Ela pondera que “um bolo de aniversário, doces ou biscoitos, com moderação, são guloseimas que todos nós precisamos aproveitar de vez em quando”, mas reduzir a exposição precoce “é um passo poderoso” para dar às crianças “o melhor começo de vida”.
Entretanto, ela reconhece que evitar o açúcar está “longe de ser fácil”, já que ele está em todo lugar, “até mesmo em alimentos para bebês e crianças pequenas”.
Recomenda-se que pais insiram na dieta das crianças legumes e vegetais menos doces, como brócolis e espinafre, para que os filhos se acostumem com uma variedade de sabores.
O estudo analisou o impacto do consumo de açúcar e indicadores de saúde de um grande volume de pessoas, em vez de rastrear a dieta de cada pessoa individualmente, então os resultados não podem ser vistos como definitivos.
Além disso, pode ter havido mudanças no curto período entre as gerações analisadas, o que poderia explicar as diferenças nos indicadores de saúde.
Os pesquisadores argumentam que o fim do racionamento para outros tipos de alimentos não alterou significativamente a dieta nacional — o consumo de proteína e gordura permaneceu estável.
Eles também não observaram nenhum impacto com o fim do racionamento da manteiga em 1954.
Cientistas não envolvidos no estudo publicado na Science comentaram os resultados.

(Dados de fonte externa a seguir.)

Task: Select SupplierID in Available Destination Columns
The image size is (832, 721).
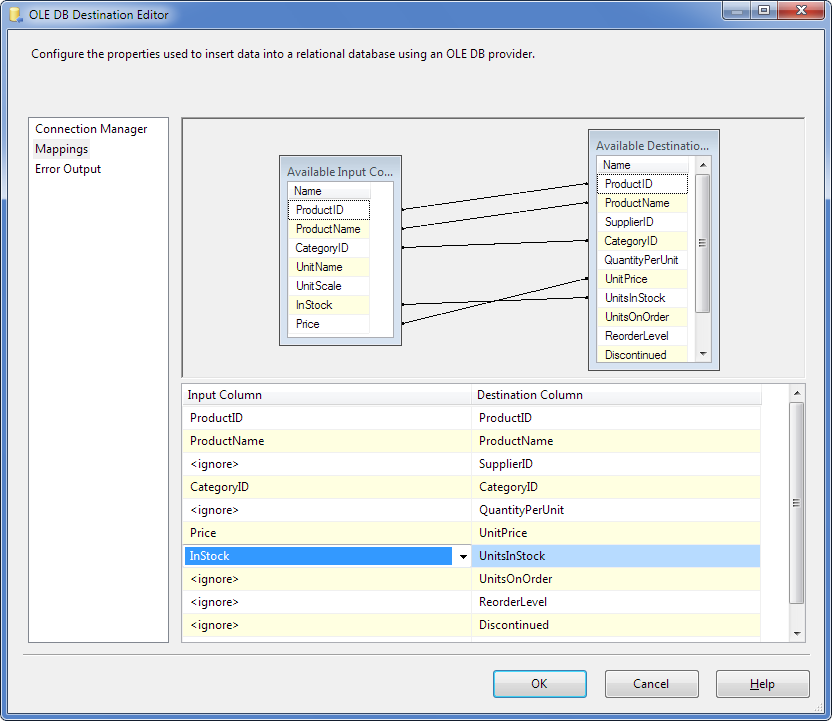Action: [629, 222]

Para Katie Dalrymple, professora de ciências nutricionais no Kings College London, na Inglaterra, o estudo fomenta a ideia de que há momentos cruciais no início da vida que têm um impacto significativo na saúde futura.
“[Os resultados] Endossam políticas de saúde pública que se concentram na redução do açúcar”, disse Dalrymple.

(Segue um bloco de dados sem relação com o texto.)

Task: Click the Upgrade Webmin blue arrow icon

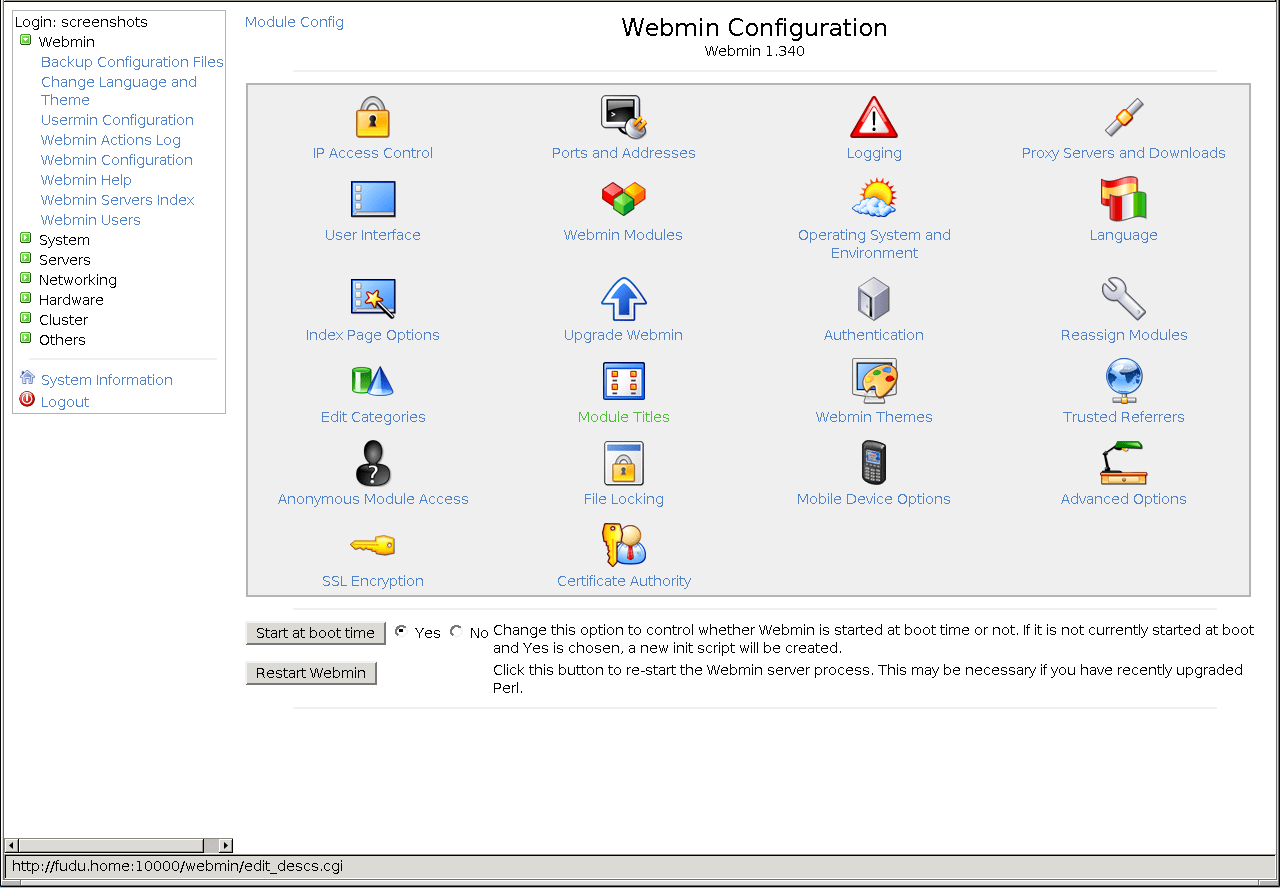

Jerusa Brignardello, professora em dietética e nutrição na Oxford Brookes University, também na Inglaterra, afirmou: “Os resultados devem ser um chamado à atenção para mulheres nos estágios de pré-concepção [e] gravidez, e pais de crianças no início da vida.”
“A indústria alimentícia deve considerar reformular produtos direcionados a esses grupos à luz das evidências, priorizando o bem-estar das gerações futuras.”